Menurut mantan CEO Citilink itu, ada sejumlah rute yang mengalami restrukturisasi karena dinilai merugi secara ekonomi seperti Jakarta -- Haneda (PP) dan Denpasar -- Haneda (PP) yang dikurangi frekuensinya menjadi masing-masing satu kali sehari.

Rute lain yang juga tengah dipertimbangkan adalah Denpasar -- Brisbane (PP), Jakarta -- Hongkong (PP) dan Jakarta -- Kanton (PP).

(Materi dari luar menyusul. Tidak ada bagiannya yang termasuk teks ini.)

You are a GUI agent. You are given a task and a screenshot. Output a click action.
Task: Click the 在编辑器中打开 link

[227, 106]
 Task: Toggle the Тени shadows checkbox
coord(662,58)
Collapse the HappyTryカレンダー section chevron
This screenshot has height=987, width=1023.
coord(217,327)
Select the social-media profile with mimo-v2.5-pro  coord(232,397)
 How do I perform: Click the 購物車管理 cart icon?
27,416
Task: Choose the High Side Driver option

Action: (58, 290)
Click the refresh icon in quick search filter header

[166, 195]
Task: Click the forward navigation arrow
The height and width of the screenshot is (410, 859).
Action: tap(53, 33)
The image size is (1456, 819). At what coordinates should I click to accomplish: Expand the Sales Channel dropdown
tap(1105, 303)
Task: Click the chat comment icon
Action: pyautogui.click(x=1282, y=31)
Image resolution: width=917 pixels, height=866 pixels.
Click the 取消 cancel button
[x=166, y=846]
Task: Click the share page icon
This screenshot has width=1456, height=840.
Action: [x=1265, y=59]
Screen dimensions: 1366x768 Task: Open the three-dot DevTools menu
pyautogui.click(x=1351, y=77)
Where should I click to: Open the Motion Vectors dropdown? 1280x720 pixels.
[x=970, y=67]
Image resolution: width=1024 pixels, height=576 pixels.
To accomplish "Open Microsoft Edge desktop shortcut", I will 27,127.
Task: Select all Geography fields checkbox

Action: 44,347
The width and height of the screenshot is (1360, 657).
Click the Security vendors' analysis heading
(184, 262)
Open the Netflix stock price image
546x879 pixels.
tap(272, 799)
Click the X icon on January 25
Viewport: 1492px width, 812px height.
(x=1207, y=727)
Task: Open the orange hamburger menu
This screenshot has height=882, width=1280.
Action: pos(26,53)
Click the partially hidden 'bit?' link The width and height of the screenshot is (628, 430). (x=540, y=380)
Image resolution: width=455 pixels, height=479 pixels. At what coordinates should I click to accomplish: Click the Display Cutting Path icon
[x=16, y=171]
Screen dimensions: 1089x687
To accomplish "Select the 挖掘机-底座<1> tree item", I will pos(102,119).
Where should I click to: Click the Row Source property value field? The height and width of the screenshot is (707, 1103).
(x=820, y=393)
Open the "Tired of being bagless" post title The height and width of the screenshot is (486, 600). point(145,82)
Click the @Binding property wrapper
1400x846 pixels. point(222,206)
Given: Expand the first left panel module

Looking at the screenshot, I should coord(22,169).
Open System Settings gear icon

"Rute Jakarta -- Nagoya yang rencananya akan kami buka juga kami tunda karena pasar Nagoya masih bisa dilayani oleh rute Osaka," katanya.

Arif menambahkan, restrukturisasi rute penerbangan dilakukan untuk mengalihkan penerbangan yang merugi ke rute yang lebih potensial seperti daratan Tiongkok dan Timur Tengah.

Misalnya mengalihkan rute Jakarta -- Kanton ke Denpasar atau Shanghai -- Denpasar dari Jakarta.

"Di daratan Tiongkok masih banyak yang bisa dieksplor terutama rute-rute wisata. Kami juga ingin perkuat pasar berbasis umroh di Timur Tengah. Ini bisa menopang pasar penumpang kelas menengah dan jadi salah satu penopang jaringan Garuda pada 2015," ujarnya.

Menurut Arif, restrukturisasi jaringan penerbangan akan membuat perseroan lebih ringkas dan sehat agar pada 2015 perusahaan berkode saham GIAA itu bisa tumbuh lebih baik setelah mengalami tren penurunan karena terus merugi.

Restrukturisasi jaringan penerbangan dengan memprioritaskan rute ke daratan Tiongkok juga dinilai tepat atas dasar pertimbangan makro ekonomi.

"Apa yang kami lakukan sudah cukup karena ada pertimbangan ekonomi makro yang besar pula. Tekanan dolar AS juga mempengaruhi negara lain seperti Jepang, makanya kami ambil keputusan ini," katanya.